Collected data:

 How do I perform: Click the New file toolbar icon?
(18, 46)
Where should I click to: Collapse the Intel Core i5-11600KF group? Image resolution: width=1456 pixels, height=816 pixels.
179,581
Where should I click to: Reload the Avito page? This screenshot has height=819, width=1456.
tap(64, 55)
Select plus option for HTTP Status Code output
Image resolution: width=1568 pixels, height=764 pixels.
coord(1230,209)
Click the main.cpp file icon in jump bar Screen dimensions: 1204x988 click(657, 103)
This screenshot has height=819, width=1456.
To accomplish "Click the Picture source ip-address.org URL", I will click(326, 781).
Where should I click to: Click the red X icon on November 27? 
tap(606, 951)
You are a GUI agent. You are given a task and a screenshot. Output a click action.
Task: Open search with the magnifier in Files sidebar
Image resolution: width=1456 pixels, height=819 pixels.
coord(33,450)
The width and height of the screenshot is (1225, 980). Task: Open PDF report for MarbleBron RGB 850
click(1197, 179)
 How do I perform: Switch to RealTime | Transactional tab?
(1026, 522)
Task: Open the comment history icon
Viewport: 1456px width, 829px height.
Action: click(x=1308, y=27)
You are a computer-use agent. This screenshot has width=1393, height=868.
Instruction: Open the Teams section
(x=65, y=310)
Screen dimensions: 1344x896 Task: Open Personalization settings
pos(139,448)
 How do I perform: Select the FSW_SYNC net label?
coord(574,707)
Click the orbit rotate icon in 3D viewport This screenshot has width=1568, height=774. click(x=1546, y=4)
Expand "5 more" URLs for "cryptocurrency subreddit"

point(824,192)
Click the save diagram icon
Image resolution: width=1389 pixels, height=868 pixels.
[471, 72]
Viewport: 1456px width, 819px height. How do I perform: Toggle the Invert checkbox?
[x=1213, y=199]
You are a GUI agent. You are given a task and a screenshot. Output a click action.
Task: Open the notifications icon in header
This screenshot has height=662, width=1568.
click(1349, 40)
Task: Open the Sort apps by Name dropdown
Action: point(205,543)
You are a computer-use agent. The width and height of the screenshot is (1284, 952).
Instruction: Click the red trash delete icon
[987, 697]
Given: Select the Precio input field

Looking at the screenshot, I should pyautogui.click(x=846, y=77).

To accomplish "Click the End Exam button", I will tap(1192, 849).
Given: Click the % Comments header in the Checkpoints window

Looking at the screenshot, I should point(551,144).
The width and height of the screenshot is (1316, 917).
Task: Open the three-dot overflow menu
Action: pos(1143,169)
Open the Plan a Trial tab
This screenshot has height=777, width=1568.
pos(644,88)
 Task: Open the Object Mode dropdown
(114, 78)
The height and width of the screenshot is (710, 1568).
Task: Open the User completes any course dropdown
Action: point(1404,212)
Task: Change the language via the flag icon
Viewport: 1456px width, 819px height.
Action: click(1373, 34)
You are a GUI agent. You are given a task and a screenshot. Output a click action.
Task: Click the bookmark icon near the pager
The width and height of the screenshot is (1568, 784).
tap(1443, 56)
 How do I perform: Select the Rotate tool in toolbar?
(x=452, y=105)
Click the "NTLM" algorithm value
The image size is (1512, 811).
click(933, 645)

TASK GOAL — Every record above needs to be repeated word for word.

OUTPUT —
 How do I perform: Click the New file toolbar icon?
(18, 46)
Where should I click to: Collapse the Intel Core i5-11600KF group? Image resolution: width=1456 pixels, height=816 pixels.
179,581
Where should I click to: Reload the Avito page? This screenshot has height=819, width=1456.
tap(64, 55)
Select plus option for HTTP Status Code output
Image resolution: width=1568 pixels, height=764 pixels.
coord(1230,209)
Click the main.cpp file icon in jump bar Screen dimensions: 1204x988 click(657, 103)
This screenshot has height=819, width=1456.
To accomplish "Click the Picture source ip-address.org URL", I will click(326, 781).
Where should I click to: Click the red X icon on November 27? 
tap(606, 951)
You are a GUI agent. You are given a task and a screenshot. Output a click action.
Task: Open search with the magnifier in Files sidebar
Image resolution: width=1456 pixels, height=819 pixels.
coord(33,450)
The width and height of the screenshot is (1225, 980). Task: Open PDF report for MarbleBron RGB 850
click(1197, 179)
 How do I perform: Switch to RealTime | Transactional tab?
(1026, 522)
Task: Open the comment history icon
Viewport: 1456px width, 829px height.
Action: click(x=1308, y=27)
You are a computer-use agent. This screenshot has width=1393, height=868.
Instruction: Open the Teams section
(x=65, y=310)
Screen dimensions: 1344x896 Task: Open Personalization settings
pos(139,448)
 How do I perform: Select the FSW_SYNC net label?
coord(574,707)
Click the orbit rotate icon in 3D viewport This screenshot has width=1568, height=774. click(x=1546, y=4)
Expand "5 more" URLs for "cryptocurrency subreddit"

point(824,192)
Click the save diagram icon
Image resolution: width=1389 pixels, height=868 pixels.
[471, 72]
Viewport: 1456px width, 819px height. How do I perform: Toggle the Invert checkbox?
[x=1213, y=199]
You are a GUI agent. You are given a task and a screenshot. Output a click action.
Task: Open the notifications icon in header
This screenshot has height=662, width=1568.
click(1349, 40)
Task: Open the Sort apps by Name dropdown
Action: point(205,543)
You are a computer-use agent. The width and height of the screenshot is (1284, 952).
Instruction: Click the red trash delete icon
[987, 697]
Given: Select the Precio input field

Looking at the screenshot, I should pyautogui.click(x=846, y=77).

To accomplish "Click the End Exam button", I will tap(1192, 849).
Given: Click the % Comments header in the Checkpoints window

Looking at the screenshot, I should point(551,144).
The width and height of the screenshot is (1316, 917).
Task: Open the three-dot overflow menu
Action: pos(1143,169)
Open the Plan a Trial tab
This screenshot has height=777, width=1568.
pos(644,88)
 Task: Open the Object Mode dropdown
(114, 78)
The height and width of the screenshot is (710, 1568).
Task: Open the User completes any course dropdown
Action: point(1404,212)
Task: Change the language via the flag icon
Viewport: 1456px width, 819px height.
Action: click(1373, 34)
You are a GUI agent. You are given a task and a screenshot. Output a click action.
Task: Click the bookmark icon near the pager
The width and height of the screenshot is (1568, 784).
tap(1443, 56)
 How do I perform: Select the Rotate tool in toolbar?
(x=452, y=105)
Click the "NTLM" algorithm value
The image size is (1512, 811).
click(933, 645)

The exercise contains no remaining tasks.